Remember when you played dress up as a kid? You would put on your parents clothes and pretend to be an adult. Maybe you wore your mother’s apron or your father’s jacket and tie. The idea was to show you in a different way. Perhaps you were showing what you wanted to be when you grew up.
Now you’re all grown up and you need to get your portrait done. But you hate having your picture taken. Join the crowd. Most people do. Maybe you just don’t know how to get the image of yourself that you want, or you don’t even know what you want the image to say about you. After all, there are all kinds of different portraits. There are studio portraits, business portraits, casual portraits, family portraits, candid portraits, formal portraits, fine art portraits just to name a few! How do you know which type to get for yourself?
The first thing to do in order to get a good quality portrait is the hardest. Make the decision that you want to get a portrait done. Yep, that is the hardest part! The rest is easy, as long as you go to a good professional photographer. Photographers are supposed to know how to find which portrait is best for you. Finding that out starts with a conversation.

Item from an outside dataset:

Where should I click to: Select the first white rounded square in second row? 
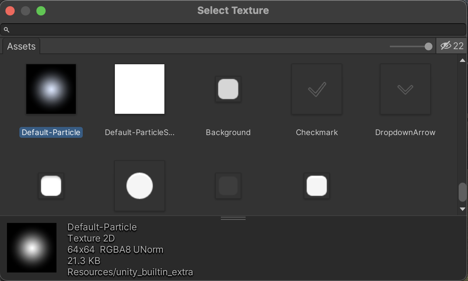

I spend time with my clients before the shoot. Many times its on the phone, but whenever possible I like to sit with my clients and get to know them a bit. The idea is that I want to know their needs. I will ask questions and talk about the answers they give. Some of the things I ask are:
- What do you want use the image for?
- What message do you want to send?
- Is this for business or fun?
- If for business, what business are you going for?
- Is this to show accomplishment or drive?
For example, if you are trying to show that you are trust worthy, that you have good business sense and that you have confidence in what you do, you will do a different style photo than if you are trying to say you are a great chef. At the same time a professional sports coach wants to show that they can be a leader and team builder.
Another type of portrait is the environmental portrait. An example is when a pilot is photographed with a plan in the background or a surgeon is shot in the operating room wearing their scrubs. These type of images are growing on popularity and in some ways are easy to conceive but at the same time difficult to actually execute. That is why I like to do them. I love a challenge.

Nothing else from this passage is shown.